Retype all of the following lines without changing a single character.

Records for finding displayed items:
* Start *

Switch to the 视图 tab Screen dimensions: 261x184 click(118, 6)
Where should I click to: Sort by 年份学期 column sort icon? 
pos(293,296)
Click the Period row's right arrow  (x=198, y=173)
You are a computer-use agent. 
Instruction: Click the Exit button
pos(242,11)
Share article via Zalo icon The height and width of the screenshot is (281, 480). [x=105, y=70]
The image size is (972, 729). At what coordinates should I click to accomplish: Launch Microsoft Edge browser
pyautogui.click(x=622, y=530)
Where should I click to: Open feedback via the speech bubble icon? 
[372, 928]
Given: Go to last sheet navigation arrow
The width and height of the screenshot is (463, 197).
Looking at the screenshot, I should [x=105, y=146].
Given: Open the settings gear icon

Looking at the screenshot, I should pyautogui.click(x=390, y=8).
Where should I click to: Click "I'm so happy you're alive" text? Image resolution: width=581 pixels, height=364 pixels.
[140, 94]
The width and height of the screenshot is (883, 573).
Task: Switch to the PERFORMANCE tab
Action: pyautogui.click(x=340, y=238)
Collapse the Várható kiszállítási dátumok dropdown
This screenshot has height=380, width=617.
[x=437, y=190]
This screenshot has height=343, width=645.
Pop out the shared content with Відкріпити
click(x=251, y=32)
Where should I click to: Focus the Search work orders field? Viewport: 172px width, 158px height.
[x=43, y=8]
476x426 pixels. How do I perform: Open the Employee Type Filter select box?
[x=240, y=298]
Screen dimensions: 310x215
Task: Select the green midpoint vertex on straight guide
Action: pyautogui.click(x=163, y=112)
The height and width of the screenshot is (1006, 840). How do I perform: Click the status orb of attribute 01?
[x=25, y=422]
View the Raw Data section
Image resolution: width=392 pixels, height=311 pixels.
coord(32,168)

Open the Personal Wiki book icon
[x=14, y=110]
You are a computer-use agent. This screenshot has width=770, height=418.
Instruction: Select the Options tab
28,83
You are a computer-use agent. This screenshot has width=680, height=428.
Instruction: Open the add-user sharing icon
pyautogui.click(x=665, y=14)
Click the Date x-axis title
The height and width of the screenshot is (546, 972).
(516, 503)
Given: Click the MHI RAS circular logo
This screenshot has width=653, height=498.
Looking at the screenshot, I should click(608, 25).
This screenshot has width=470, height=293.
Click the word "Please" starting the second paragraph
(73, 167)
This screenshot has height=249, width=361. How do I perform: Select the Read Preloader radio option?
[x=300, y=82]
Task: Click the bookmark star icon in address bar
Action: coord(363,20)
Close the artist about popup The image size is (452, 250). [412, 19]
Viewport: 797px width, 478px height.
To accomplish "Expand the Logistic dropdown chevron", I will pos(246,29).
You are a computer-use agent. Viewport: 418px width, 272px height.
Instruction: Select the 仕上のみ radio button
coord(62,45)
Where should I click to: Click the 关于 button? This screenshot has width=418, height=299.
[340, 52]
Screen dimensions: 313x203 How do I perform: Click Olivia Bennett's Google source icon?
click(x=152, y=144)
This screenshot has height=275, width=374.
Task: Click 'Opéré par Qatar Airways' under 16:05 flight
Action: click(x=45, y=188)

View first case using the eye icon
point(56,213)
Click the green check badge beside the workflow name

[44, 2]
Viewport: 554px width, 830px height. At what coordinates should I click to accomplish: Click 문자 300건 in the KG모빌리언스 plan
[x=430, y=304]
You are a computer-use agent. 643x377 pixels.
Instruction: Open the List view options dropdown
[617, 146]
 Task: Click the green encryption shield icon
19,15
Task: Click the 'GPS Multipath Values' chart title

* End *

FULL ANSWER:
Switch to the 视图 tab Screen dimensions: 261x184 click(118, 6)
Where should I click to: Sort by 年份学期 column sort icon? 
pos(293,296)
Click the Period row's right arrow  (x=198, y=173)
You are a computer-use agent. 
Instruction: Click the Exit button
pos(242,11)
Share article via Zalo icon The height and width of the screenshot is (281, 480). [x=105, y=70]
The image size is (972, 729). At what coordinates should I click to accomplish: Launch Microsoft Edge browser
pyautogui.click(x=622, y=530)
Where should I click to: Open feedback via the speech bubble icon? 
[372, 928]
Given: Go to last sheet navigation arrow
The width and height of the screenshot is (463, 197).
Looking at the screenshot, I should [x=105, y=146].
Given: Open the settings gear icon

Looking at the screenshot, I should pyautogui.click(x=390, y=8).
Where should I click to: Click "I'm so happy you're alive" text? Image resolution: width=581 pixels, height=364 pixels.
[140, 94]
The width and height of the screenshot is (883, 573).
Task: Switch to the PERFORMANCE tab
Action: pyautogui.click(x=340, y=238)
Collapse the Várható kiszállítási dátumok dropdown
This screenshot has height=380, width=617.
[x=437, y=190]
This screenshot has height=343, width=645.
Pop out the shared content with Відкріпити
click(x=251, y=32)
Where should I click to: Focus the Search work orders field? Viewport: 172px width, 158px height.
[x=43, y=8]
476x426 pixels. How do I perform: Open the Employee Type Filter select box?
[x=240, y=298]
Screen dimensions: 310x215
Task: Select the green midpoint vertex on straight guide
Action: pyautogui.click(x=163, y=112)
The height and width of the screenshot is (1006, 840). How do I perform: Click the status orb of attribute 01?
[x=25, y=422]
View the Raw Data section
Image resolution: width=392 pixels, height=311 pixels.
coord(32,168)

Open the Personal Wiki book icon
[x=14, y=110]
You are a computer-use agent. This screenshot has width=770, height=418.
Instruction: Select the Options tab
28,83
You are a computer-use agent. This screenshot has width=680, height=428.
Instruction: Open the add-user sharing icon
pyautogui.click(x=665, y=14)
Click the Date x-axis title
The height and width of the screenshot is (546, 972).
(516, 503)
Given: Click the MHI RAS circular logo
This screenshot has width=653, height=498.
Looking at the screenshot, I should click(608, 25).
This screenshot has width=470, height=293.
Click the word "Please" starting the second paragraph
(73, 167)
This screenshot has height=249, width=361. How do I perform: Select the Read Preloader radio option?
[x=300, y=82]
Task: Click the bookmark star icon in address bar
Action: coord(363,20)
Close the artist about popup The image size is (452, 250). [412, 19]
Viewport: 797px width, 478px height.
To accomplish "Expand the Logistic dropdown chevron", I will pos(246,29).
You are a computer-use agent. Viewport: 418px width, 272px height.
Instruction: Select the 仕上のみ radio button
coord(62,45)
Where should I click to: Click the 关于 button? This screenshot has width=418, height=299.
[340, 52]
Screen dimensions: 313x203 How do I perform: Click Olivia Bennett's Google source icon?
click(x=152, y=144)
This screenshot has height=275, width=374.
Task: Click 'Opéré par Qatar Airways' under 16:05 flight
Action: click(x=45, y=188)

View first case using the eye icon
point(56,213)
Click the green check badge beside the workflow name

[44, 2]
Viewport: 554px width, 830px height. At what coordinates should I click to accomplish: Click 문자 300건 in the KG모빌리언스 plan
[x=430, y=304]
You are a computer-use agent. 643x377 pixels.
Instruction: Open the List view options dropdown
[617, 146]
 Task: Click the green encryption shield icon
19,15
Task: Click the 'GPS Multipath Values' chart title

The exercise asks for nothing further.